H&SC entrepreneur inc care home owner,
Comment date
27 February 2016
I'm 'the public' as we all are I know but will concede to a modicum of bias, even perhaps self interest merged with, I believe, a chunk of common interest too hopefully. So in offering thoughts it's important to acknowledge that if it was straightforward we'd have sorted it by now for sure.
As an ex senior NHS commissioner for many years with an even longer series of senior clinical roles too and now a care home owner and part of a provider led coalition of residential care providers I do have thoughts on some of the imperatives My key point contributions:
- fundamentally it's a real commitment to H&SC Integration
- blended funding with a realistic view on our demographic challenge for now and future generations
- establishing a principle that it's reasonable that wealth accumulated in ones lifetime should contribute to our changing needs in later life
- keeping people out of hospital and getting people out of hospital is a crucial focus Using more 'can do' thinking and 'risk sharing' tackling the blame culture as much as the conflicting organisational loyalty & protectionism
- remembering to engage and include dynamic progressive innovative independent social care providers in a respectful non patronising way

We surely want the same things? Safe quality happy later life lives. Including 24/7 care when the time is right.

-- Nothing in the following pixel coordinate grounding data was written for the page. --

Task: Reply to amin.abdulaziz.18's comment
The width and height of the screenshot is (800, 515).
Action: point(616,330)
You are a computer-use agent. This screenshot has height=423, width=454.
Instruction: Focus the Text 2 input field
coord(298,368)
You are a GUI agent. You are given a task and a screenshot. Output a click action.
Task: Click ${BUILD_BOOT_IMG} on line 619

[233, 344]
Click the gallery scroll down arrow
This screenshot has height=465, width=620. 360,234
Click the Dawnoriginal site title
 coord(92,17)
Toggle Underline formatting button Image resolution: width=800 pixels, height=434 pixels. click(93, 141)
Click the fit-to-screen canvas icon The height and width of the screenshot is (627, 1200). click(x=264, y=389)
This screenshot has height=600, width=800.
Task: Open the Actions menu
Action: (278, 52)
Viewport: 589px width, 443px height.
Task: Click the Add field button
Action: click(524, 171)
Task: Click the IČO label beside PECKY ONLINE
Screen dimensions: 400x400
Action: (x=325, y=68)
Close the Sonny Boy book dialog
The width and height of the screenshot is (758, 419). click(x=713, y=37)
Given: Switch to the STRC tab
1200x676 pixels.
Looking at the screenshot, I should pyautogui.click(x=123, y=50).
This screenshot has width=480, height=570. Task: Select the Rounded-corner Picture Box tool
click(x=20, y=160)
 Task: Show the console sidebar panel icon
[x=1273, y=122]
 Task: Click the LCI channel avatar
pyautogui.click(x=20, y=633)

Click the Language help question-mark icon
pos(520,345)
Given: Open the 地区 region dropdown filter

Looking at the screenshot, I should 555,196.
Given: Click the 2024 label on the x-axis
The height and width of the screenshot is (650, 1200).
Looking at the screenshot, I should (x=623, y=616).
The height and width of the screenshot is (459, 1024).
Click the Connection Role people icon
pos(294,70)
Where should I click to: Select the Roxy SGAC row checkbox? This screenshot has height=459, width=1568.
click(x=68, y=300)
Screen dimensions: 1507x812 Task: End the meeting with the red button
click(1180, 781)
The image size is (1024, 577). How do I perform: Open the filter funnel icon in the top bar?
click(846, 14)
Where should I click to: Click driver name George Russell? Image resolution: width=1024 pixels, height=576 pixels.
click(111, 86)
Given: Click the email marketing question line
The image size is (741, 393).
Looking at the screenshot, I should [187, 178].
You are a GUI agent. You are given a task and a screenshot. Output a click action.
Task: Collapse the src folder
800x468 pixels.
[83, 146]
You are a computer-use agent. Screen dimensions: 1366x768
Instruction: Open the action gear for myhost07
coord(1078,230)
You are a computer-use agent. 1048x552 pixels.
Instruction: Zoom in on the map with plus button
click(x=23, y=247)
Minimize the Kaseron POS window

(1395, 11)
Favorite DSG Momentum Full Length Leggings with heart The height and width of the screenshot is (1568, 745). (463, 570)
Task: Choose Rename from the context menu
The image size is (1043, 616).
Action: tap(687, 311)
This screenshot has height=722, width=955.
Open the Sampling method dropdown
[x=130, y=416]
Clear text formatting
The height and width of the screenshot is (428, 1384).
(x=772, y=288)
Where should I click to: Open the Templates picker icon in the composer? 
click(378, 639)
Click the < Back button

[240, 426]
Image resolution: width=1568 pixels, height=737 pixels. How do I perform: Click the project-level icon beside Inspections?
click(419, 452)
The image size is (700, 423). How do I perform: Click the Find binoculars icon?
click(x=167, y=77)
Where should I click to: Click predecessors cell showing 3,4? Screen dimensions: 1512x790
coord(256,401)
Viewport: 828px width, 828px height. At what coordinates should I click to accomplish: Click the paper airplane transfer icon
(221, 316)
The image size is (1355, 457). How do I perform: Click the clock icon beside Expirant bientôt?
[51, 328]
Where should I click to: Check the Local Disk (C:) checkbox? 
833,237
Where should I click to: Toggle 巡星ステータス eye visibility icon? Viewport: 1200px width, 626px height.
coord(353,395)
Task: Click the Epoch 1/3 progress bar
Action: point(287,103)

But we need to grasp the nettle, face the music & unite against the common enemy!!! It's not the needs of an ageing population living longer into old age with multiple comorbidities, it's not even the dominance of acute hospital care in a financially straining H&SC system. It's the perpetuation of territorialism and dysfunction between essential partners from 'the public' in all our guises to whole system of organisations and services.
I'm a pretty determined enthusiast with a credible but impatient voice gaining influence I'm told. So re who pays? I think we all do in more ways than just with money.


Comment date
25 February 2016
Richard your survey highlights UNsurprising options ----Our NHS is not only the pride of the world it is also the envy of lots of developed countries we pay a lot less into our NHS system per GDP than other good health care systems in the world -------------My opinion is that increasing the NI rates is the only fair way of funding health yes it is a tax but a fair one ,enabling all tax payers to pay a equal amount of tax according to income --making it so that tax avoiders or dodgers still pay into the system stopping the tax avoidence through DIRECT TAX - - all high earners should pay into public health costs-- why because most high earners or there families will require emergency treatment sometime in there lives some likely to be life saving treatment where ---at this point do we all want to go back to the days of bankrupting working people to have life saving treatment
IMPROVE COMMUNICATIONS and not only do we have better health but major cost savings within NHS
What people mean when they say lets pay something into the system privatelyor top ups -- usually means they want the choice of of what high incomes bring---- not fairness to all highlighting pure selfishness regarding equality in health---- most good a caring medical professionals would agree with this terminology

Alex Coulter

Arts & Health South West
Comment date
25 February 2016
Very interesting article. I think the point could also be made that not only will reduction of funding for social care by default push more of the burden onto individuals and their families, but more broadly push up the cost of the NHS with more people accessing emergency care.

Andrew Jardine

Head of Customer Experience,
SALUS Global Knowledge Exchange
Comment date
25 February 2016
A very well articulated article Richard. In view of the upcoming (and now well known) challenges for the care sector; increases in case of dementia and with people just generally living longer I would fully agree the need for debate, leading to greater public awareness AND reform has become urgent.